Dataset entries
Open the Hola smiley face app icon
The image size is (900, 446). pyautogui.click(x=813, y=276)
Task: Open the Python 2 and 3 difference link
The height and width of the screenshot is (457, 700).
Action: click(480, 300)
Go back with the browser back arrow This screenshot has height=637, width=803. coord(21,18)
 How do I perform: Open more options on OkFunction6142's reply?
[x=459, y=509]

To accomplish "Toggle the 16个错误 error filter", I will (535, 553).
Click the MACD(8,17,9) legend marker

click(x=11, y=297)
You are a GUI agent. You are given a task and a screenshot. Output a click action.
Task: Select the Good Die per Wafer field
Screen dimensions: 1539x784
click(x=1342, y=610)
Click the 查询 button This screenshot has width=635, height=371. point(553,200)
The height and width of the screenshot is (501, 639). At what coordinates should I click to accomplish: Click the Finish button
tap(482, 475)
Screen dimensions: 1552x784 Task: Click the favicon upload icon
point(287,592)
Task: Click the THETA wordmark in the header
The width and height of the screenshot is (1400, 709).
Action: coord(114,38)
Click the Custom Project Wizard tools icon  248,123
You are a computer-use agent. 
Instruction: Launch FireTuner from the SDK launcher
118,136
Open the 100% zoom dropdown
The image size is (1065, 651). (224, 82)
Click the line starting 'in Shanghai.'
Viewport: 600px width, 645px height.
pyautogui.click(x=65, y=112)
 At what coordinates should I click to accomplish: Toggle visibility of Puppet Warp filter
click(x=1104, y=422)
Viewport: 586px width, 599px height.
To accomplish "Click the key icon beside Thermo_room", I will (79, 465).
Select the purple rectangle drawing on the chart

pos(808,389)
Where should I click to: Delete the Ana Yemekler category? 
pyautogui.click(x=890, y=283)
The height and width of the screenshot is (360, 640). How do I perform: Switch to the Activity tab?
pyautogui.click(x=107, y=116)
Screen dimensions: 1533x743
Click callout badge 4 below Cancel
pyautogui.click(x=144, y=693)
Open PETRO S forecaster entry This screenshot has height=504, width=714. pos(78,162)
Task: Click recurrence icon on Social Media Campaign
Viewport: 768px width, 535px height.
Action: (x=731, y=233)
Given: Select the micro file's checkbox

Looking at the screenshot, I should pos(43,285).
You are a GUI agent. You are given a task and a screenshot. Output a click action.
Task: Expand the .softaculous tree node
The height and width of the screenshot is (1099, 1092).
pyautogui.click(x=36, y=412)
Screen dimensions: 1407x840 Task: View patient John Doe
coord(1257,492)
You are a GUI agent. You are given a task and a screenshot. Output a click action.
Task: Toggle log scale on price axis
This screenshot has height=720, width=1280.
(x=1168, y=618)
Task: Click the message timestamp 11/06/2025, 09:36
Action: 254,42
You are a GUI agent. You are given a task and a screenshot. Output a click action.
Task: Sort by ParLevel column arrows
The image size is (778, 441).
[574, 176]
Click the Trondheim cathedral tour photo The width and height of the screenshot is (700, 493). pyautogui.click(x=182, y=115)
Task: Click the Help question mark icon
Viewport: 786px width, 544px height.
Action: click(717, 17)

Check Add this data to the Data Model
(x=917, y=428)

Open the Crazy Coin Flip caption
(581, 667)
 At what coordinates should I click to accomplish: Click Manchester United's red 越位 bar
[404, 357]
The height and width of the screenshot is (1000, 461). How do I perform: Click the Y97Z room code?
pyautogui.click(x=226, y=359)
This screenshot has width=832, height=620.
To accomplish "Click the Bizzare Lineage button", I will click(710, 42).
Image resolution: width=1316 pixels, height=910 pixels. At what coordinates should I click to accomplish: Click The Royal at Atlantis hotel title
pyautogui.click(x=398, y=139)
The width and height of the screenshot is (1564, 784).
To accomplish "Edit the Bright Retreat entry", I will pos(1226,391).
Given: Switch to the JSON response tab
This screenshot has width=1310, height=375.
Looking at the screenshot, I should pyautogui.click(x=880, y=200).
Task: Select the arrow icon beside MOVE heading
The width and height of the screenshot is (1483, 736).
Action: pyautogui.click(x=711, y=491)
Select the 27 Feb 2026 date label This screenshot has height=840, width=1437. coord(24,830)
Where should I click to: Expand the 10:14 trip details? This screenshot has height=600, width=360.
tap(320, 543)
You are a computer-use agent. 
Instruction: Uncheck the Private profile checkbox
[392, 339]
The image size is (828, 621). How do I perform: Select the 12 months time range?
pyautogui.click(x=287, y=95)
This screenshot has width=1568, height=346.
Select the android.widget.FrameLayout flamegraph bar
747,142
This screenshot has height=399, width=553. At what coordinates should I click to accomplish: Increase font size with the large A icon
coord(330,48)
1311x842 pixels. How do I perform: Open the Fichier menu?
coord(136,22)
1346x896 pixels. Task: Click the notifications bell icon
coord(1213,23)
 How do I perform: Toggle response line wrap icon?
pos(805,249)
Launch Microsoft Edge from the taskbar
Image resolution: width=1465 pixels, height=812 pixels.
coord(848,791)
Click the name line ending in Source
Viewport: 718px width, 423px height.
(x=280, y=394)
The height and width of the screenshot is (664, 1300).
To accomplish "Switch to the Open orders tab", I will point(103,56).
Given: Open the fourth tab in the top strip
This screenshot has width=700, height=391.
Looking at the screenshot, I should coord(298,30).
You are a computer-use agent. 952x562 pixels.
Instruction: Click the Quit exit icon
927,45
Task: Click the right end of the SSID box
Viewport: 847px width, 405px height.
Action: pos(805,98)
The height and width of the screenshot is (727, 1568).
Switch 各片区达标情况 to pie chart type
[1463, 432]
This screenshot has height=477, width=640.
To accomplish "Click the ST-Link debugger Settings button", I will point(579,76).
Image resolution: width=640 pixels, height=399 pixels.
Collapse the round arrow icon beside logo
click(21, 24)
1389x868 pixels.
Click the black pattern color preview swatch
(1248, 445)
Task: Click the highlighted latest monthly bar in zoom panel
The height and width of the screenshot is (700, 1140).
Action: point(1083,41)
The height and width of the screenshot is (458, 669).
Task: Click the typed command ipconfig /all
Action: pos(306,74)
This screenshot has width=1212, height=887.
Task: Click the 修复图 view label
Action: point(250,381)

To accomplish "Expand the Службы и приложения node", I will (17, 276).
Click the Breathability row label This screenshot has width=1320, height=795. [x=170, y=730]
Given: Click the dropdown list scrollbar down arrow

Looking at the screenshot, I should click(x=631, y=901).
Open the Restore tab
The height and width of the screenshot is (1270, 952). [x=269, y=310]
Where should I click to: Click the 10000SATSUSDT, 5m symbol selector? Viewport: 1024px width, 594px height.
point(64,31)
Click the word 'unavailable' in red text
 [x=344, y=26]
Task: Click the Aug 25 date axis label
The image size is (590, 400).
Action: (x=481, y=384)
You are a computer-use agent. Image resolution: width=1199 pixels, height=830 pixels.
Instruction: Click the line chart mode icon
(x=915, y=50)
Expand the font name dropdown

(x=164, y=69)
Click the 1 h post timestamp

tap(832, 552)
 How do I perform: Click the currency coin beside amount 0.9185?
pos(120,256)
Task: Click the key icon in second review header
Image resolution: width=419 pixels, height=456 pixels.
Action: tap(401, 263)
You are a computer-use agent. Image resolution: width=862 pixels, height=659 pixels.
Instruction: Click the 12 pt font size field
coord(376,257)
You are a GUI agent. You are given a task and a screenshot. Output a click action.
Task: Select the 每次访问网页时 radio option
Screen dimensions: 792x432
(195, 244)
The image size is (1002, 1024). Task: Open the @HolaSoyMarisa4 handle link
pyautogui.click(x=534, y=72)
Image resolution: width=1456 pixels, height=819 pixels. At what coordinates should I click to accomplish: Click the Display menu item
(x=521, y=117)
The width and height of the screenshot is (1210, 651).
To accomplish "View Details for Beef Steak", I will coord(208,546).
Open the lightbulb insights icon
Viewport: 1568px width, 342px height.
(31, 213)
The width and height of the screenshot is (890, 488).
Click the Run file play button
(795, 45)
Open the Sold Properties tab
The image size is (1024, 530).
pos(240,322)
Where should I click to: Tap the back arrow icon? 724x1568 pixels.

* **Task statement**
Retype only the stretch of lines above starting at the one with "Click the Custom" and stopping at the one with "Task: Click the Help question mark icon", exactly as written, with both kept.

* **Result of this exercise**
Click the Custom Project Wizard tools icon  248,123
You are a computer-use agent. 
Instruction: Launch FireTuner from the SDK launcher
118,136
Open the 100% zoom dropdown
The image size is (1065, 651). (224, 82)
Click the line starting 'in Shanghai.'
Viewport: 600px width, 645px height.
pyautogui.click(x=65, y=112)
 At what coordinates should I click to accomplish: Toggle visibility of Puppet Warp filter
click(x=1104, y=422)
Viewport: 586px width, 599px height.
To accomplish "Click the key icon beside Thermo_room", I will (79, 465).
Select the purple rectangle drawing on the chart

pos(808,389)
Where should I click to: Delete the Ana Yemekler category? 
pyautogui.click(x=890, y=283)
The height and width of the screenshot is (360, 640). How do I perform: Switch to the Activity tab?
pyautogui.click(x=107, y=116)
Screen dimensions: 1533x743
Click callout badge 4 below Cancel
pyautogui.click(x=144, y=693)
Open PETRO S forecaster entry This screenshot has height=504, width=714. pos(78,162)
Task: Click recurrence icon on Social Media Campaign
Viewport: 768px width, 535px height.
Action: (x=731, y=233)
Given: Select the micro file's checkbox

Looking at the screenshot, I should pos(43,285).
You are a GUI agent. You are given a task and a screenshot. Output a click action.
Task: Expand the .softaculous tree node
The height and width of the screenshot is (1099, 1092).
pyautogui.click(x=36, y=412)
Screen dimensions: 1407x840 Task: View patient John Doe
coord(1257,492)
You are a GUI agent. You are given a task and a screenshot. Output a click action.
Task: Toggle log scale on price axis
This screenshot has height=720, width=1280.
(x=1168, y=618)
Task: Click the message timestamp 11/06/2025, 09:36
Action: 254,42
You are a GUI agent. You are given a task and a screenshot. Output a click action.
Task: Sort by ParLevel column arrows
The image size is (778, 441).
[574, 176]
Click the Trondheim cathedral tour photo The width and height of the screenshot is (700, 493). pyautogui.click(x=182, y=115)
Task: Click the Help question mark icon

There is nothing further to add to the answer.